What is the skin barrier?
Before we look at a damaged skin barrier, lets look at what the skin barrier is, and why it’s important. Your skin barrier is a layer of skin cells and oils that helps to protect the body from the outside environment. Most people don’t realise their skin is a barrier, and also the largest organ of your body.
It has several important roles:
- Protecting the body from harmful substances: It keeps harmful substances, such as bacteria and toxins, from entering the body.
- Keeping the skin moist: It retains moisture and keeps skin hydrated. You actually produce something call ‘natural moisturising factors’ in your skin, and also the much loved hyaluronic acid.
- Regulating temperature: The skin barrier helps to regulate the body’s temperature by insulating the body and helping to prevent heat loss.
- Protecting against UV radiation: The skin barrier helps to protect the body from the damaging effects of UV radiation from the sun.
The skin barrier is an important part of the body’s defense system and helps to keep the skin healthy and protected. It keeps the good stuff in, and the bad stuff out!
Damaged skin barrier - what are the signs?
We’re hearing the phrase ‘damaged skin barrier’ a lot at the moment. Most skin practitioners have been talking about it for some time, and of course, there will always be ‘miracle’ products that claim they can help! We’ll get onto that later in this blog, but I’ll just start by telling you, there is no ‘miracle’ product!
Here’s 5 signs that you may have a damaged skin barrier;
- Dry, flaky, or rough skin: A sign that your skin may be unable to retain it’s natural moisture levels, leading to dry, flaky, or rough skin.
- Redness or inflammation: A very common sign that your skin isn’t happy, and the natural barrier is compromised.
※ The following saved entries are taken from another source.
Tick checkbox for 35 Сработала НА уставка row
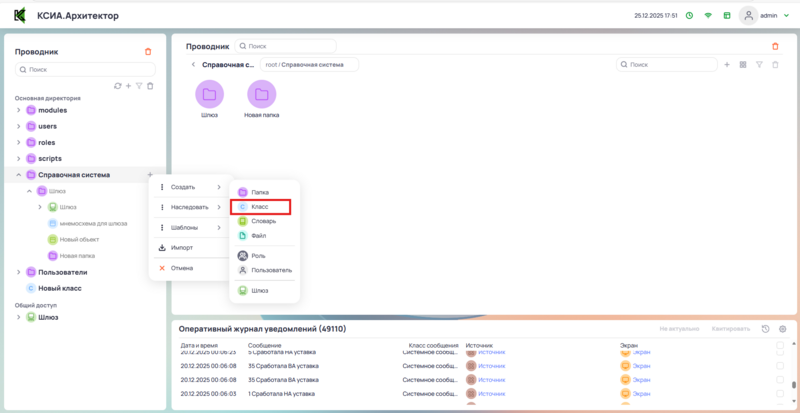This screenshot has height=413, width=800. pyautogui.click(x=780, y=366)
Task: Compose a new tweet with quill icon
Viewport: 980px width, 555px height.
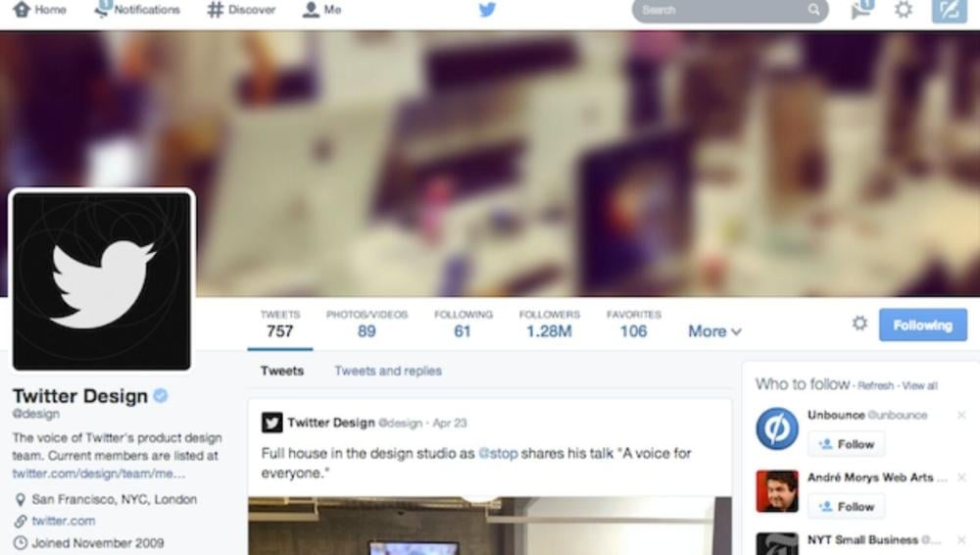Action: point(949,11)
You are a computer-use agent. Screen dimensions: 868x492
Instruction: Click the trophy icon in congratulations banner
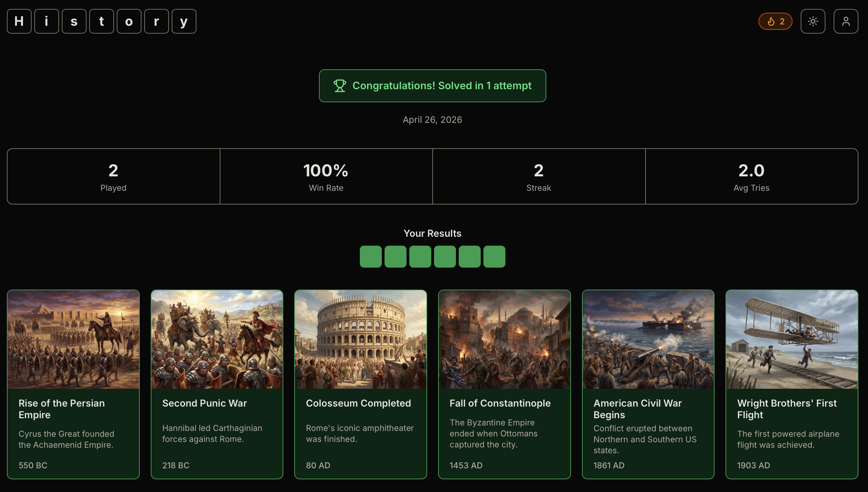click(x=340, y=86)
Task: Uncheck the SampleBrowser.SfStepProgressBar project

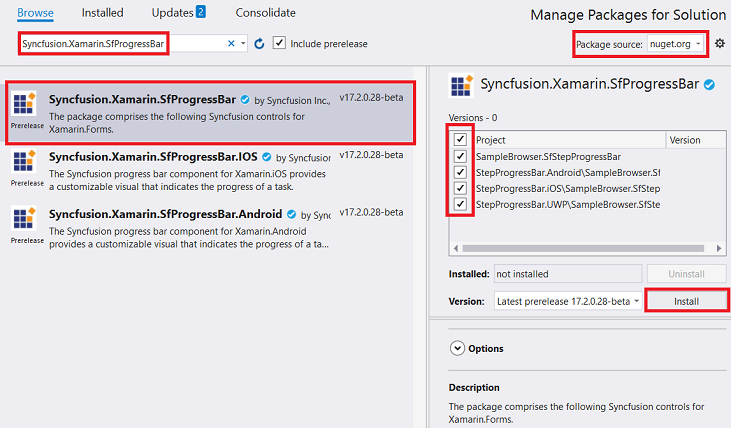Action: pos(461,157)

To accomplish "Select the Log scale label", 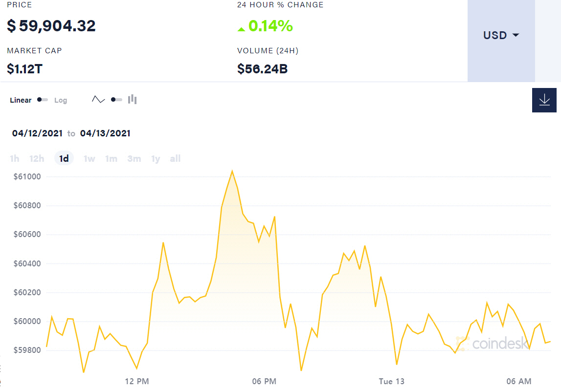I will click(61, 100).
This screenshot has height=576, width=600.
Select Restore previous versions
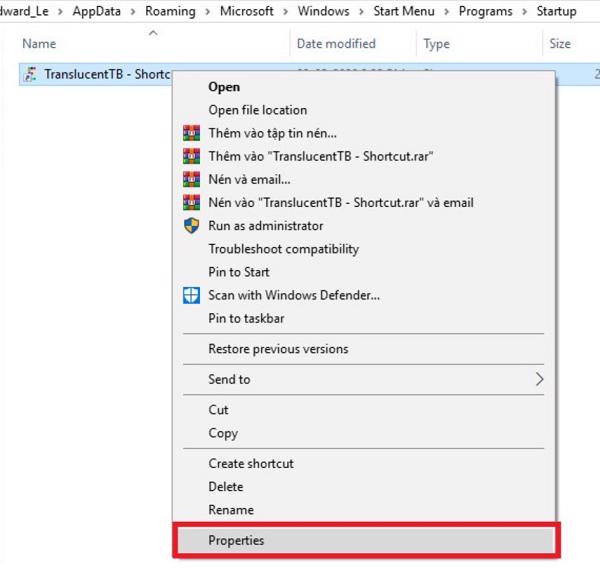278,349
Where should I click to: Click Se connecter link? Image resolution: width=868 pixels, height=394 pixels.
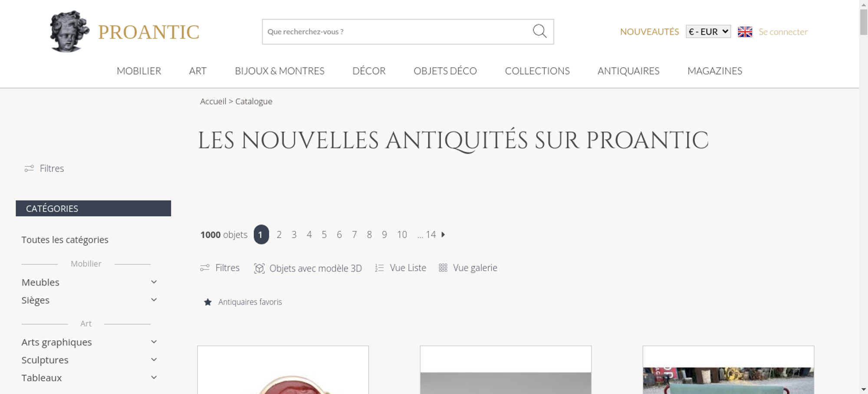pos(783,32)
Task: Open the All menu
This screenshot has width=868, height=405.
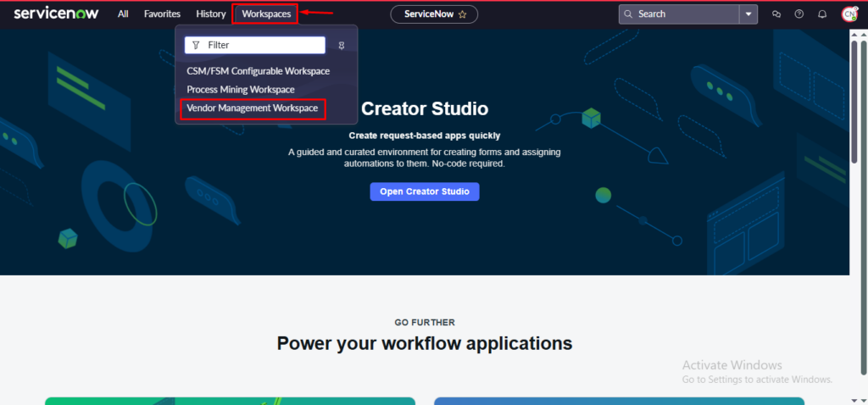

Your skin may be breaking out, constantly irritated, rosacea type symptoms and overall unhappy.
- Sensitivity to products or irritants: A damaged skin barrier may be more sensitive to products or irritants, leading to reactions such as redness, itching, or burning. A note on this, some products can actually damage the barrier function. Strong retinols, exfoliants and acids can have this effect, especially when being used without sunscreen.
- Increased susceptibility to infections: You may be more prone to infections, as it is less able to protect the body from harmful substances. Your skin keeps bacteria out, if it’s compromised, they have a direct line into your body.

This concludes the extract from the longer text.